Mais considérons à nouveau l'importance des démonstrations nécessaires et des expériences sensibles dans les conclusions relatives à la nature, et l'autorité que leur ont reconnue les savants et saints théologiens. Entre cent témoignages, nous trouvons les deux suivants : Il faut prendre grand soin et complètement éviter, quand on traite de la doctrine de Moïse, de comprendre et de soutenir avec assurance quelque chos qui contredise aux expériences manifestes et aux raisons de la philosophie ou des autres disciplines : le vrai s'accordant toujours avec le vrai, la vérité des Textes sacrés ne peut en effet être contraire aux vraies raisons et aux expériences rapportées dans les doctrines humanies. [Citation du jésuite Benito Pereyra, Commentaria et disputationes in Genesim, Lyon 1599] Et chez Augustin, on peut lire : S'il advient qu'à une raison manifeste et certaine soit objectée l'autorité des Saintes Écritures, c'est par manque d'intelligence chez celui qui le fait ; ce qu'il objecte à la vérité n'est pas le sens de l'Écriture, qu'il n'a pas su pénétrer, mais bien plutôt son sens à lui ; et il oppose non quelque chose qui est dans l'Écriture, mais quelque chose qu'il trouve en lui-même, et qu'il lui prête. [Augustin, Epistola septima ad Marcellinum]. Cela étant, et puisque deux vérités, comme il a été dit, ne peuvent se contredire, il revient aux interprètes avisés de s'appliquer à saisir la vraie signification des Textes sacrés, qui indubitablement s'accordera avec ces conclusions naturelles dont des observations manifestes ou des démonstrations nécessaires nous ont déjà rendus sûrs et certains.
[...]
Votre Altesse doit encore noter avec quelles précautions procède ce très saint homme [i.e. Augustin] avant de se décider à déclarer une interprétation de l'Écriture si certaine et si assurée qu'on n'ait plus à craindre d'être troublé par quelque difficulté. Non content que les sens donné à un passage de l'Écriture s'accorde avec une démonstration, [...] il ajoute les lignes suivantes, qui à elles seules devraient suffire pour modérer l'excessive licence que certains prétendent pouvoir prendre : Il arrive souvent que sur la terre, le ciel, et les autres éléments de ce monde, sur le mouvement et les révolutions ou la grandeur et les distances des astres, sur les éclipses de soleil et de lune, les cycles des années et des époques, la nature des animaux, des plantes, des pierres, et sur toutes choses de ce genre, même un non.chrétien ait des connaissances fondées sur des raisons très certaines ou sur l'expérience.
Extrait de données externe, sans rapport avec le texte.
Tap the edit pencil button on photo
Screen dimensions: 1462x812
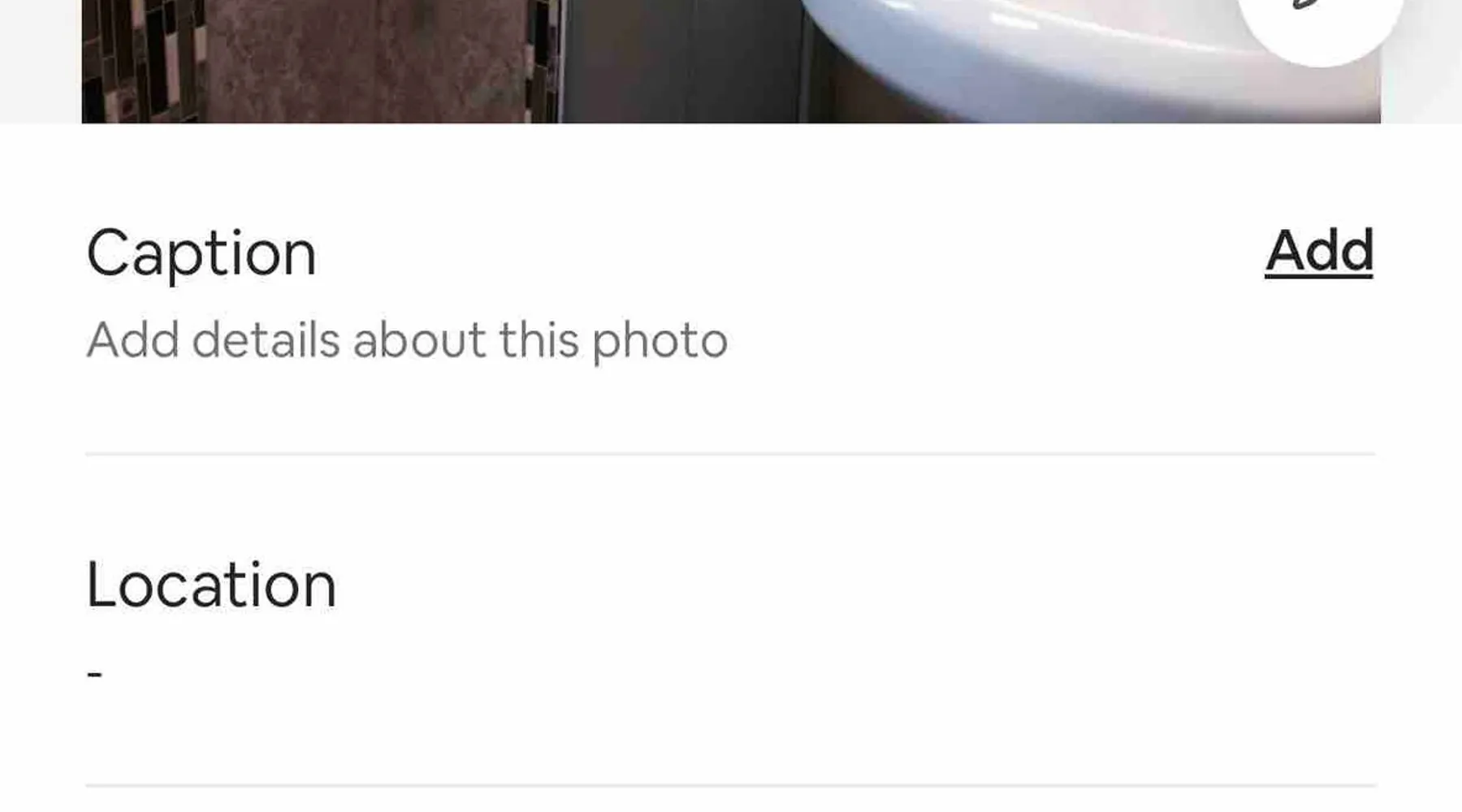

Il est alors honteux et pernicieux, et à éviter au plus haut point, qu'un infidèle puisse entendre un Chrétien s'exprimant sur ces choses, apparemment en accord avec les textes chrétiens, délirer au point que le voyant, comme on dit, se tromper du tout au tout il puisse difficilement s'empêcher de rire ; l'ennui n'est pas tant qu'un homme dans l'erreur soit objet de risée, mais bien que nos auteurs passent auprès des non-chrétiens pour avoir pensé de telles choses, et, au grand détriment de ceux dont nous avons le salut à charge, soient blâmés et rejetés sous prétexte d'ignorance. Comment, en effet, après avoir surpris en pleine erreur un Chrétien sur un sujet qu'eux-mêmes connaissent parfaitement, puis avoir soulignée l'incosistance de son opinion tirée de nos livres, croiraient-ils encore ces livres à propos de la résurrection des morts, de la vie éternelle et du royaume des cieux, alors que sur des sujets qu'ils connaissent déjà par l'observation ou des raisonnements indubitables, ils les ont jugés erronés ? [Augustin, La Genèse au sens littéral 1, 19/39]
Source : GALILEO GALILEI, ‘Lettre à Madame Christine de Lorraine, grande-duchesse de Toscane (1615)', dans CLAVELIN, Maurice, Galilée copernicien : le premier combat (1610-1616), Paris, Albin Michel, 2004, p. 413-462, ici p. 426-428 et 451-453.